Are We Getting Bang for our Bucks with PPACA?

It’s been three years since the passage of the Patient Protection and Affordable Care Act (PPACA) (P.L. 111-148) and it is still at the top of the news. Reports revealed in the past few days have caused an uproar over just how much PPACA may cost and whether individuals may have to dig deeper into their pockets to pay higher insurance premiums. From the White House, to Kathleen Sebelius to the Society of Actuaries, there seems to be little agreement on whether costs will significantly increase. What we do know, however, is that health care in the U.S. is expensive. And predicting when that might get better is clearly difficult.

According to a report by the International Federation of Health Plans (IFHP), a group of more than 100 member health insurance companies representing 25 countries, the United States pays significantly more for every category of basic health care services when compared to any other first-world country. The report examined the price of medical procedures, tests, scans and treatments in 12 countries, as well as the costs of six widely-prescribed drugs, revealing a drastic disparity in health care costs.

For example, when comparing the average cost for a hospital day, the average cost varied from $429 in Argentina, $665 in South Africa to $4,287 in the U.S. An office visit could range from $10 in Argentina to an average of $95 in the U.S. The survey also found that the monthly cost of Cymbalta, a widely prescribed drug for depression, ranged from $47 in the France to $176 in the U.S. One of the biggest disparities was for the average cost of caesarian sections, from $1,541 in Argentina to $15,041 in the United States. The percentage of gross domestic product attributable to health care expenditures varied from 8 percent in Chile to 10.1 percent in New Zealand, to 17.6 percent in the United States.

However, it’s important to look at that 17.6 percent in context. A recent report released by the White House on PPACA pointed to the recent slowdown in health care spending.  According to the report, the rate of growth in nationwide real per capita health care expenditures has been on a downward trend since 2002, and especially over the past three years. For each of the three years 2009, 2010 and 2011, National Health Expenditure data show the real rate of annual growth in overall health spending per enrollee was between 3.0 and 3.1 percent; the lowest rates since reporting began in 1960. The report also reviewed the growth of healthcare expenditures as a percentage of GDP and noted that, between 2010 and 2012, “there is evidence that structural shifts in the health care sector are underway,” and expenditures are slowing down. Since 2010, health care expenditures per capita grew at essentially the same rate as GDP per capita, which, according to the report, “is unusual because growth in health spending has tended to outpace overall economic growth for most of the last five decades.”
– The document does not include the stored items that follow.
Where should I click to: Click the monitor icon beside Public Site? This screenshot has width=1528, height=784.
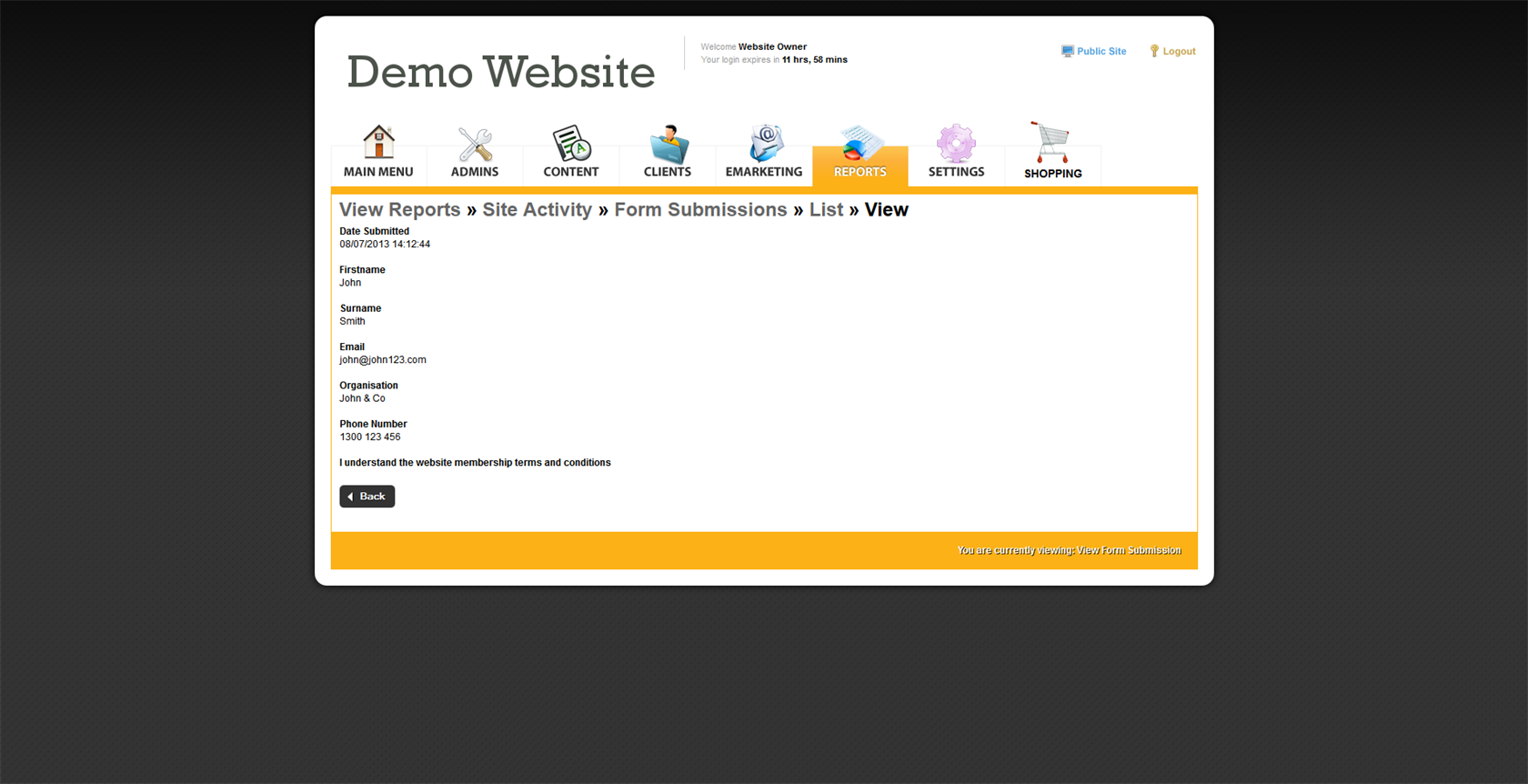tap(1067, 52)
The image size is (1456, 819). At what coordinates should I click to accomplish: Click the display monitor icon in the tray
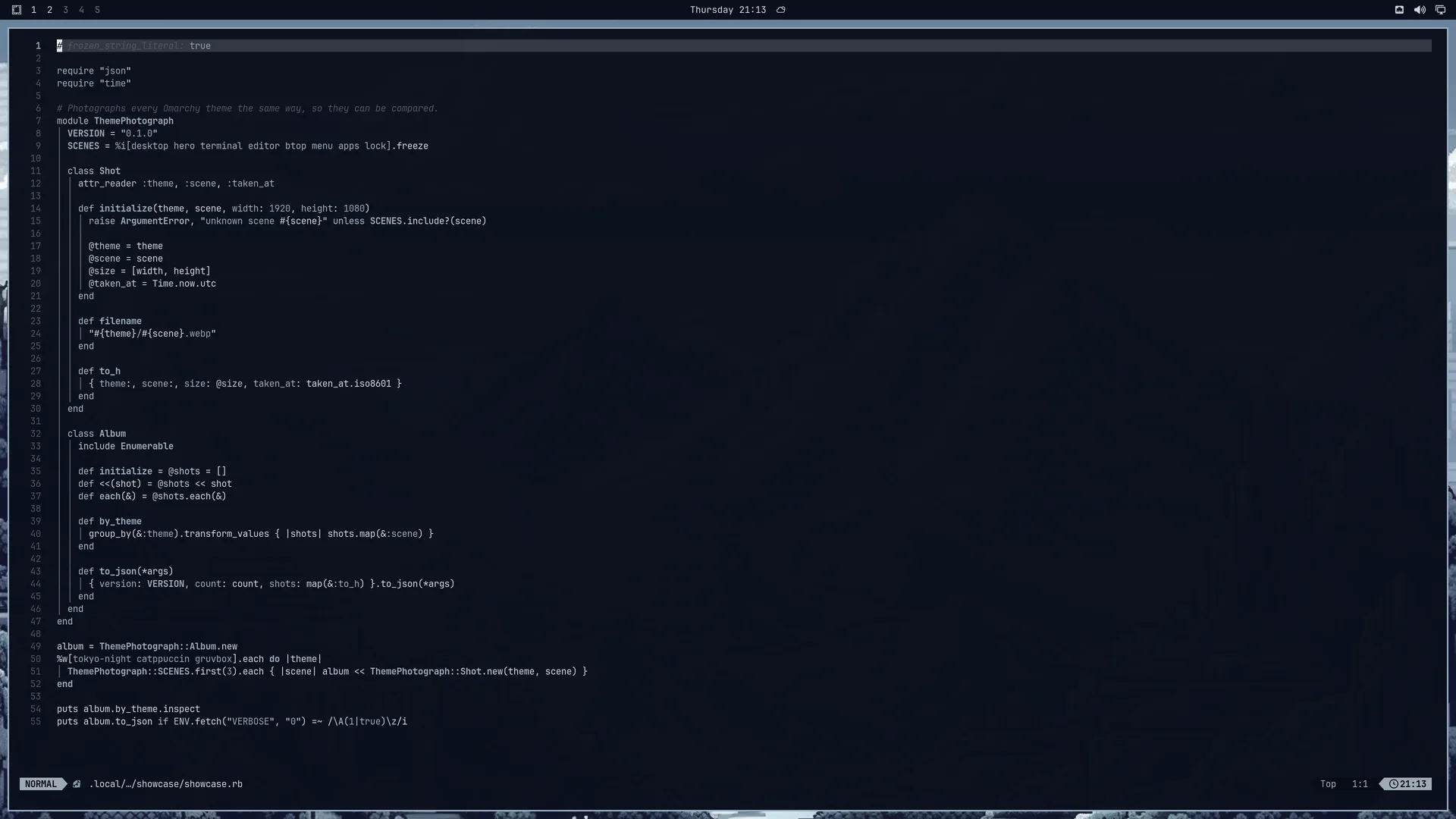1440,10
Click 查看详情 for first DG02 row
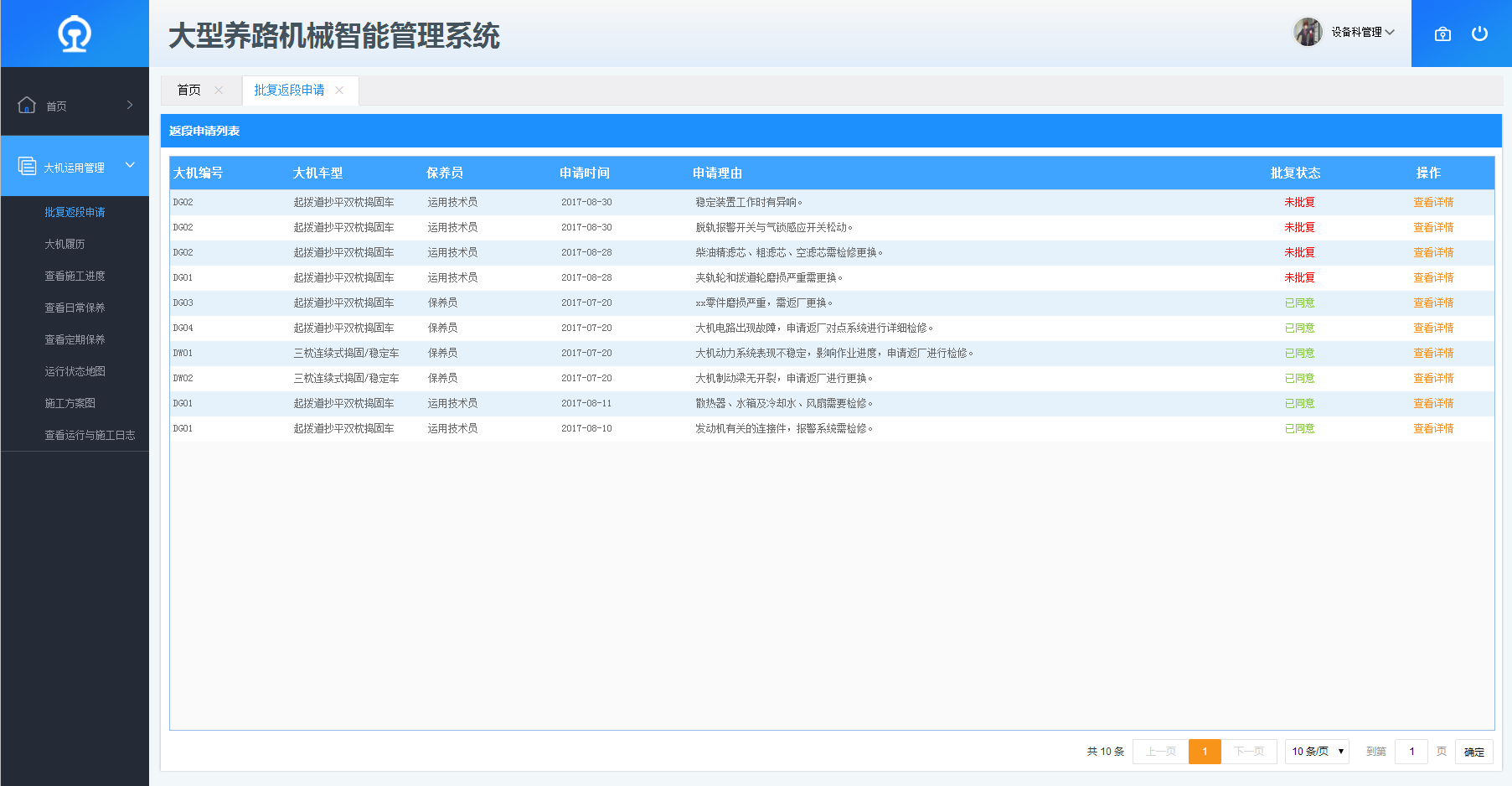 [x=1433, y=202]
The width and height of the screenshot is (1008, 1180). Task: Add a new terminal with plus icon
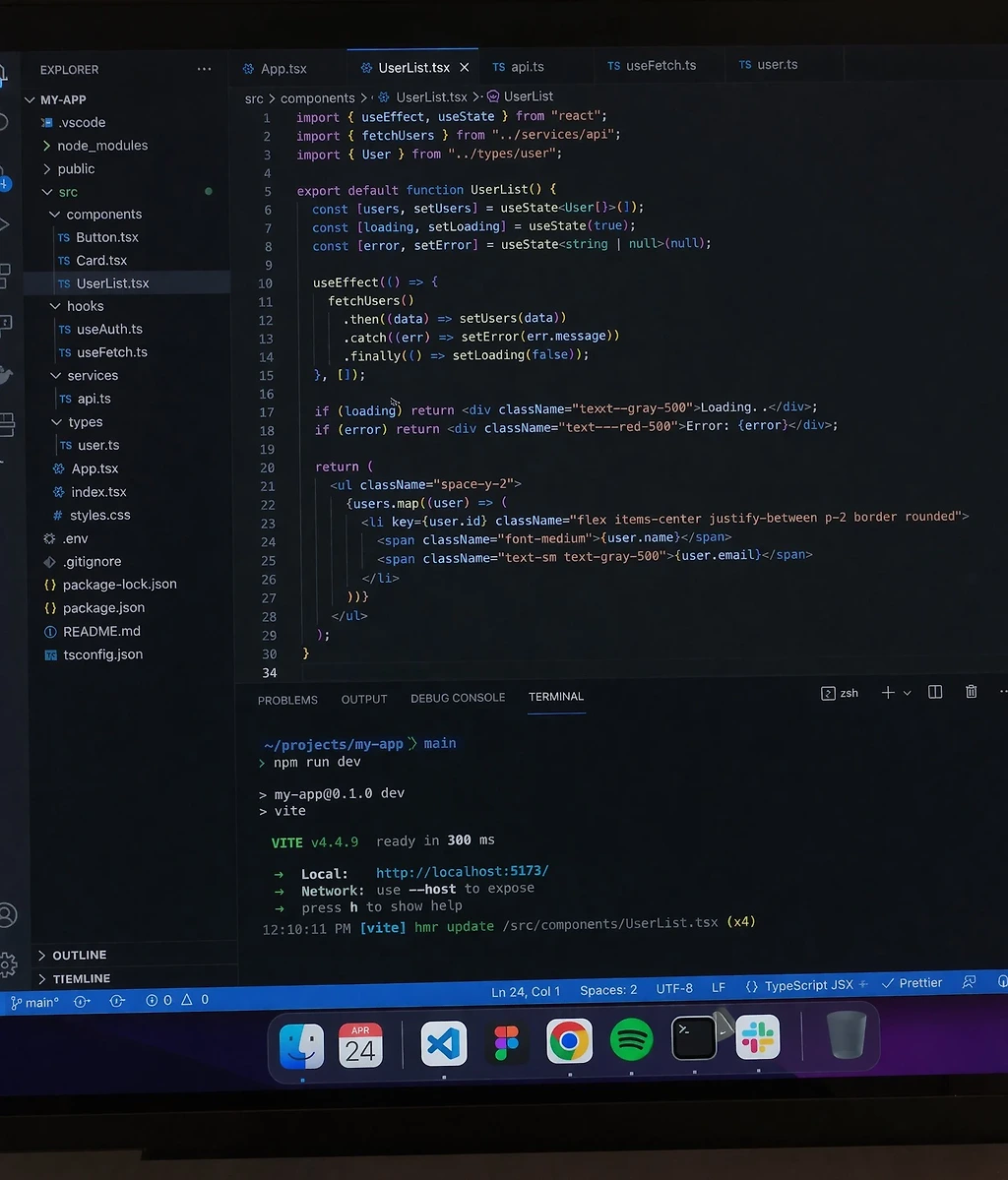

So what does that mean for the average consumer? Costs are growing more slowly, but when health care premiums are due, are they more or less than they have been? The answer is, that depends. PPACA establishes numerous consumer protections related to the purchase of private health insurance, some of which are already in effect. Health plans are not allowed to deny or limit coverage on the basis of an individual’s health status. And within certain limits, premiums will be allowed to vary by age, geography, family size, and smoking status, but not by individual health status, gender, or other factors. Insurance companies wishing to increase premiums by more than 10 percent may no longer do so without permission. Since the beginning of 2011, most insurers have been allowed to retain no more than 20 percent of consumers’ premiums for profits, marketing, and other administrative costs; any excess must be returned to the consumer.

A new study released by the Society of Actuaries forecasts that a majority of Americans who buy insurance in the individual market will experience premium increases in the double digits. Officials in some states disputed the analysis, saying it was based on flawed data. According to the report, costs may increase by an average of 32 percent nationally by 2017. The projected increases vary widely from state to state,  with as many as 43 states experiencing a double-digit claims cost increase.

So, time will tell. PPACA does encourage broad enrollment by creating accessibility within health insurance exchanges, an individual responsibility to purchase health insurance, and the financial assistance offered to lower-income earners to purchase private plans on an insurance exchange. This increased enrollment makes the pool bigger, which, in turn, fosters stability and affordability and should reduce the incidence of cost-shifting from uncompensated care to the insured.